Design of non-viral gene/drug delivery systems: input from live cell imaging studies
Chantal Pichon, Center for Molecular Biophysics, CNRS UPR4301 affiliated to University of Orléans, France.
Recent clinical trials of gene therapy unambiguously demonstrate the potentiality of this innovative therapy to cure diseases related to genetic disorders. Even though viral delivery systems remain the best vehicles to introduce genes into cells; there are some adverse events that raise serious safety concerns.
Therefore, clinical developments still require the use of alternative approaches of high safety, low immunogenicity and easy manufacture.
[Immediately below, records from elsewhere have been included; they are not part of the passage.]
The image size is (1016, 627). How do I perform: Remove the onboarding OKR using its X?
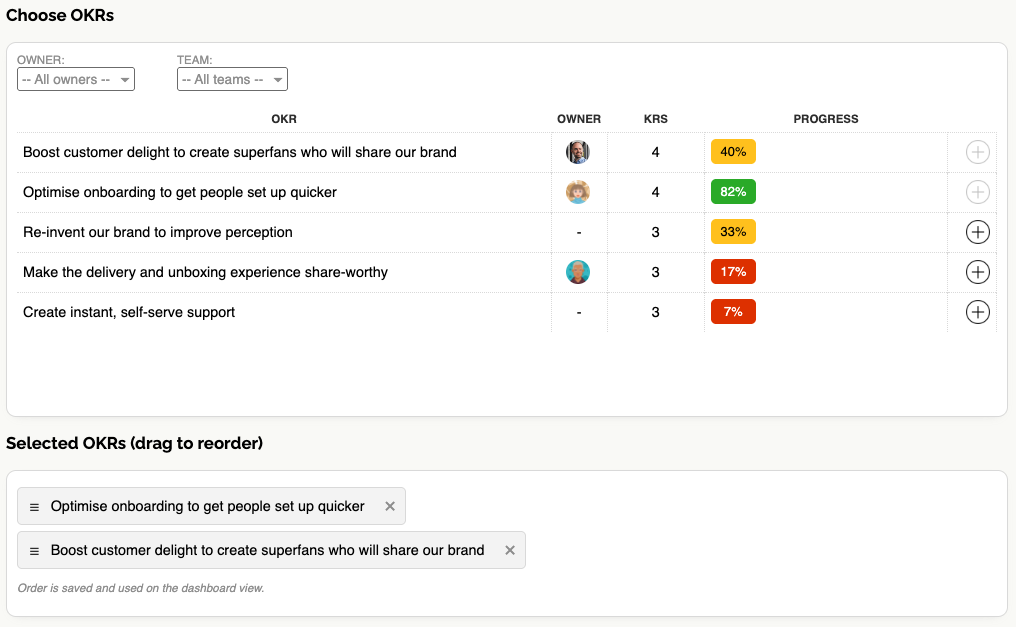pyautogui.click(x=390, y=506)
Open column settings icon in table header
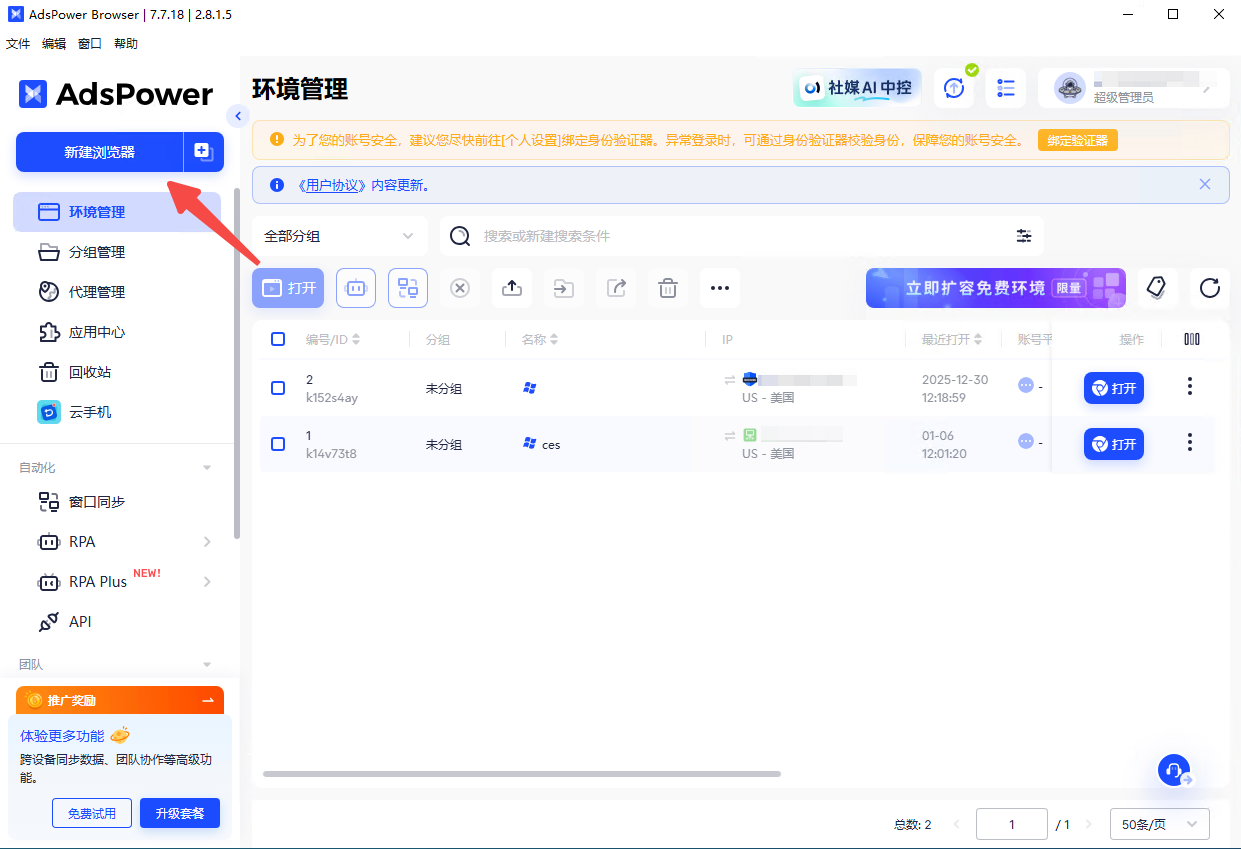The image size is (1241, 849). pyautogui.click(x=1191, y=339)
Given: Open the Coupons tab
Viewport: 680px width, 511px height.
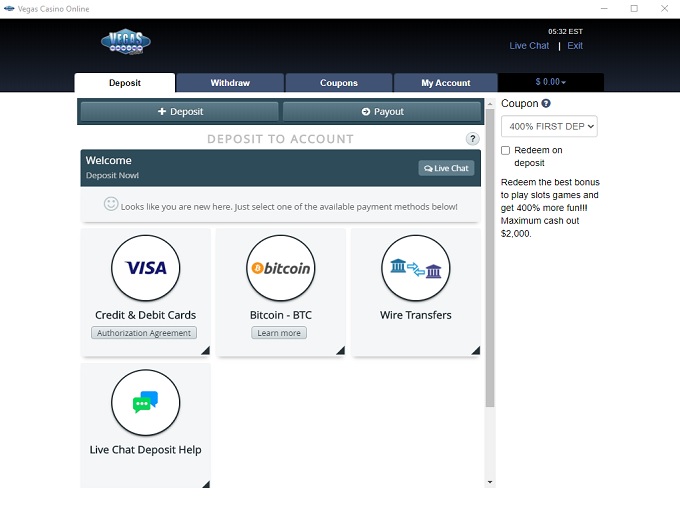Looking at the screenshot, I should tap(339, 83).
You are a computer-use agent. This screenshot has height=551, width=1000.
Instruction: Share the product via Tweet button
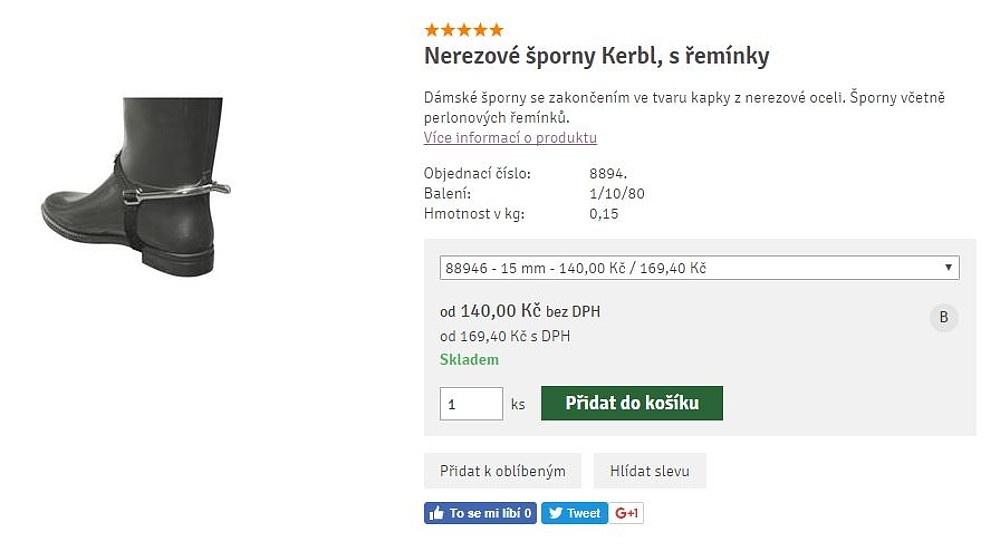[574, 513]
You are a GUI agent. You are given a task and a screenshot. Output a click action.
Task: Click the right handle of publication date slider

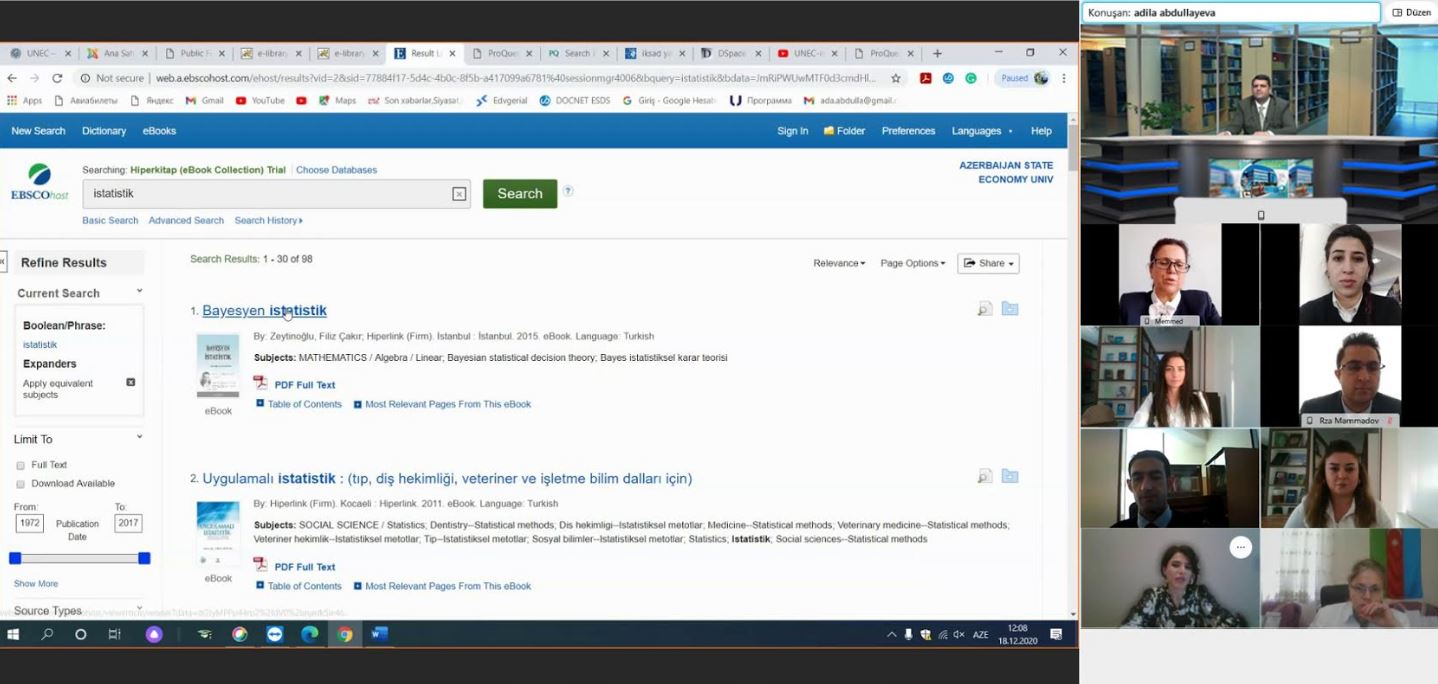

Efforts have been carried out to design chemical gene delivery systems that incorporate viral-like features required for efficient cell transfection. Nucleic acids therapeutics are nanosized particles made of self-assembled nanometric complexes resulting from interactions between nucleic acids and chemical vectors. These nanosized particles are quite different to conventional drug delivery formulation.
To bypass the different intracellular barriers, these vectors bear devices assembled on the same multifunctional vehicle but have to work independently and sequentially. Hence, it is crucial to know the fate of chemical vectors and nucleic acids complexes once inside the cell in order to improve their design.
I will present during this lecture, how cell bio-imaging has helped us and others to improve the design of both chemical vectors and nucleic acids for gene delivery.
Confocal microscopy-based experiments including colocalization, FRAP/FRET/FLIM, videomicroscopy and single particle tracking have been widely exploited to either validate the improvement obtained or pinpoint some limitations.
Knowledge and understanding the intracellular processing and trafficking of nucleic acids/chemical vectors complexes are crucial if we intend to build artificial viruses for efficient gene therapy.